Payers “play such a gatekeeping role with respect to patients,” Kellie Combs, an attorney for Ropes & Gray, said during her testimony at the FDA’s public hearing on off-label communications. Photo credit: Anthony Albright/Creative Commons
Drugmakers told the FDA that allowing them to share off-label information with payers would be a critical first step in redefining off-label regulations.
The FDA held a two-day public hearing this week to gather information about off-label communications, after a series of lawsuits were decided in favor of the pharmaceutical industry.
At the hearing, industry stakeholders agreed with concerns over supplying information not vetted by the FDA to consumers, who may not understand the limitations of the data, and doctors, who may not have the time in their busy days to determine what information is misleading. This leaves payers as a likely starting point for sharing off-label information.
See also: Will drugmakers get what they’re looking for at this week’s FDA off-label hearing?
Payers “play such a gatekeeping role with respect to patients,” said Kellie Combs, an attorney for Ropes & Gray, who testified at the hearing on behalf of the Medical Information Working Group. “There’s a real interest in getting information to payers as soon as possible.”
As prescribing decisions are increasingly made by health systems and formulary committees — rather than physicians — allowing drugmakers to communicate with payers about data outside of the product’s label is critical, and payers’ sophisticated understanding of clinical data makes them low-hanging fruit, said Michael Labson, a partner at law firm Covington & Burling, and a representative of PhRMA.

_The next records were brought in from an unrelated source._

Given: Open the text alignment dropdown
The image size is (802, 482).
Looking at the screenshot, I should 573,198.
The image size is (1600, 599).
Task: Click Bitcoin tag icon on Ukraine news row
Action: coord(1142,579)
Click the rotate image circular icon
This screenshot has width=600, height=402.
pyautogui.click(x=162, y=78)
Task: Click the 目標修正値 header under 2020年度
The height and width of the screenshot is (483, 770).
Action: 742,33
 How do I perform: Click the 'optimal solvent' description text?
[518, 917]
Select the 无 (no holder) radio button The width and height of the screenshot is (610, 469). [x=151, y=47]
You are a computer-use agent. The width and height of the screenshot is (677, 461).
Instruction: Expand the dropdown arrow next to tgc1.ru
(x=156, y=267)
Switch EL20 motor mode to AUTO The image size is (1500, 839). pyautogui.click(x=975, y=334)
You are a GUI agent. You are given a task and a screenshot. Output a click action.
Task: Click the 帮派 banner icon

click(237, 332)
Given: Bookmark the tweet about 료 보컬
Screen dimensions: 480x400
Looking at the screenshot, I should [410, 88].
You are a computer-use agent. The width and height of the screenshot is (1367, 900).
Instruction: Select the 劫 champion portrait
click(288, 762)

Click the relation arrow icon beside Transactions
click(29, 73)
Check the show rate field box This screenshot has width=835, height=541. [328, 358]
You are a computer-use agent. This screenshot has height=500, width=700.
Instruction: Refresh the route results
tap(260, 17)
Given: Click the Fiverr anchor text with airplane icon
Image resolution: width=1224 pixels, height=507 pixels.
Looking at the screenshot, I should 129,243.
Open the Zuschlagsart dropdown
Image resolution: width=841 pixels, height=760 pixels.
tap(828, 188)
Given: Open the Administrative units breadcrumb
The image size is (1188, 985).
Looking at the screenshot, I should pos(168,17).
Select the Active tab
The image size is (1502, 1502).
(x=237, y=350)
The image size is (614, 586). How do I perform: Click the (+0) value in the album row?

In addition, certain types of data, like demonstrating a drug’s use in subpopulations and sharing pharmacoeconomic data, are examples of information that do not meet the FDA’s criteria but are still valuable to payers, said Dr. Sandra Milligan, SVP of global regulatory affairs and clinical safety at Merck. “Truthful, competent and reliable evidence should be a part of the dialogue with healthcare decision makers,” she added.
FDA officials asked a number of questions about what a regulatory framework for allowing off-label communications to payers would look like, after pharmaceutical executives brought up the need to speak with payers ahead of a drug’s FDA approval and also about data that is not included on a drug’s approved label.
See also: 5 questions raised at the FDA’s off-label hearing
Coleen Klasmeier, a partner at Sidley Austin, who also represents the Medical Information Working Group, argued that there would be a benefit to payers if drugmakers were allowed to share off-label information with them. She said the lack of current regulatory guidelines on this issue “undermines the ability for payers to receive high quality information” and that the “FDA has not addressed payers communications in a meaningful way.”
The agency will now consider whether to issue new guidance. FDA spokesperson Sarah Peddicord said in an email that the FDA insteads “to provide new guidance as needed after the meeting.”